TEXTE FOURNI >>
···
A gauche Chedly Ayari, à droite Mustapha Kamel Nabli.
L’affaire est grave. Elle n’est pas grave seulement parce qu’elle pose la question de confiance dans les institutions publiques et de la probité des responsables publics, surtout dans un contexte de difficultés économiques pour le citoyen moyen. Elle est grave aussi parce qu’elle risque de remettre en cause le principe de l’indépendance de la Banque Centrale de Tunisie (BCT), un acquis fondamental depuis la Révolution. Il fait partie des acquis démocratiques, en renforçant une moindre concentration du pouvoir.
En quoi consiste l’affaire ? Le Conseil d’Administration de la BCT nouvellement constitué depuis l’approbation de la nouvelle loi No 2016-35 d’Avril 2016 concernant cette institution a considéré, délibéré et approuvé le principe d’une augmentation énorme des salaires des plus hauts responsables : Gouverneur, Vice-Gouverneur et Secrétaire Général. Ces salaires auraient été multipliés par cinq ou plus. Ils dépasseraient de loin les salaires de presque tous les hauts responsables publics, y compris ceux du Président de la République et du Chef du Gouvernement, sans parler des Ministres ou des autres chefs d’organismes et autorités de régulation.
···
ENTRÉES EXTRAITES >>
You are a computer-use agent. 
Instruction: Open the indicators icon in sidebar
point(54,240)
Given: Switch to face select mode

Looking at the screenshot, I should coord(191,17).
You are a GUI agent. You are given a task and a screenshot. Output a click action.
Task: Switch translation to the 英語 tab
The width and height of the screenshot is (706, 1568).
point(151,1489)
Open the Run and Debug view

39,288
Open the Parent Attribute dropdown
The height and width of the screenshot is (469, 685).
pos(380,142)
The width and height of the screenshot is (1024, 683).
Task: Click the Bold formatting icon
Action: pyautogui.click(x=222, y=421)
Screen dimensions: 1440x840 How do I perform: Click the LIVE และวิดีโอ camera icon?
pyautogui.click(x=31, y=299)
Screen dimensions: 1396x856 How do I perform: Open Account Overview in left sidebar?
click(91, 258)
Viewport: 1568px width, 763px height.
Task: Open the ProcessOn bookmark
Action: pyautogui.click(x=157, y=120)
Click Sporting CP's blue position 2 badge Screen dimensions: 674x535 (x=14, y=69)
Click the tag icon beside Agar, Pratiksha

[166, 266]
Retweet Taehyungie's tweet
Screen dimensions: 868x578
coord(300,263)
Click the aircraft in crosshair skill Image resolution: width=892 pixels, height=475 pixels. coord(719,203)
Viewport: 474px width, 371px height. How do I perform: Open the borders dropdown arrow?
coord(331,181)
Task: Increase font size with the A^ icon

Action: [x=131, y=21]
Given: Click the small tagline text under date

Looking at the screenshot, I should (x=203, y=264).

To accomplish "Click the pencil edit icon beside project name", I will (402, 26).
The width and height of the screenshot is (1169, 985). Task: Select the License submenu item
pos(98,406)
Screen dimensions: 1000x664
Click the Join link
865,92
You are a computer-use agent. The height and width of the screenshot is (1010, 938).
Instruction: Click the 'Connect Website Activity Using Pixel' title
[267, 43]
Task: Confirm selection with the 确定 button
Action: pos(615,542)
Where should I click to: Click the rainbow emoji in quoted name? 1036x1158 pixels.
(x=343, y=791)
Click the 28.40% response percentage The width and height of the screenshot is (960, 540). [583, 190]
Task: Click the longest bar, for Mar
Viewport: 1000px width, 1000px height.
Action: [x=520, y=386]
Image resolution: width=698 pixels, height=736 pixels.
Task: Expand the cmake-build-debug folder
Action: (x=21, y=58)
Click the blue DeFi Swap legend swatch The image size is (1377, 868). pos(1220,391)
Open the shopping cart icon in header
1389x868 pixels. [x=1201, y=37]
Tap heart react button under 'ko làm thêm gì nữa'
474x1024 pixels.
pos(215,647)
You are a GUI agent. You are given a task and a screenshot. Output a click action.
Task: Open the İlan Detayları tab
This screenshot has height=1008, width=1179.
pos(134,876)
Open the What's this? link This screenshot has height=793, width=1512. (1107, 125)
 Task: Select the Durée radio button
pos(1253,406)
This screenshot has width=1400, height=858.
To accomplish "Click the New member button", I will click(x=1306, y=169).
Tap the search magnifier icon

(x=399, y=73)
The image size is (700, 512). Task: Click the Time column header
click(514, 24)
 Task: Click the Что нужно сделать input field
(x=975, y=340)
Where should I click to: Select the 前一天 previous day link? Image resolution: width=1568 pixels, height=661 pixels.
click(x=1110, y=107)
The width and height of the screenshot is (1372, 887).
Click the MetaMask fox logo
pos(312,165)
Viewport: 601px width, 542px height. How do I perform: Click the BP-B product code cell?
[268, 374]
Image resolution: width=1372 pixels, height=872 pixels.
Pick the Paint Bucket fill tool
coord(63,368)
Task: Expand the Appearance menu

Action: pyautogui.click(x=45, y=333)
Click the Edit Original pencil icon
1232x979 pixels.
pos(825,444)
···
CONSIGNES >>
1. Indiquez si chacune des affirmations suivantes concorde avec le texte sur la Banque Centrale de Tunisie, en répondant par oui ou par non et en citant à l’identique les mots du texte qui tranchent : (a) l’indépendance de la BCT y est présentée comme un acquis obtenu depuis la Révolution ; (b) l’augmentation de salaire approuvée vise l’ensemble du personnel de la BCT ; (c) la nouvelle loi concernant la BCT date d’avril 2016.
2. Poursuivez le texte sur la Banque Centrale de Tunisie à partir de sa dernière phrase.

CORRIGÉS >>
1.
(a) Oui : « un acquis fondamental depuis la Révolution ».
(b) Non : « des plus hauts responsables : Gouverneur, Vice-Gouverneur et Secrétaire Général ».
(c) Oui : « la nouvelle loi No 2016-35 d’Avril 2016 ».

2.
C’est au nom du principe d’indépendance de la BCT que cette loi a prévu que les rémunérations des hauts responsables de cette Institution seront fixées par le Conseil d’Administration (article 55). La composition de ce Conseil a été déterminée de manière à permettre le maximum d’indépendance par rapport à l’Exécutif.
Rappelons que l’indépendance de la Banque Centrale a pour objectif essentiel de permettre à cette institution de conduire la politique monétaire du pays sans interférence des intérêts politiques immédiats, qui ne sont pas nécessairement compatibles avec l’intérêt à moyen et long terme du pays en matière de stabilité monétaire et financière. L’autonomie de la BCT en termes de rémunération, comme le mandat fixe des hauts responsables, est destinée à protéger ces responsables de la pression politique.
Il est alors facile, et pour la plupart même évident, de conclure que l’effet immédiat, et peut être le seul concrètement, de ce statut d’indépendance de la BCT a été de permettre des augmentations exagérées, sinon irresponsables, de la rémunération de ses dirigeants. Il en découlerait presque automatiquement une remise en cause du principe d’indépendance de la BCT, qui est autrement plus fondamental que la rémunération des responsables.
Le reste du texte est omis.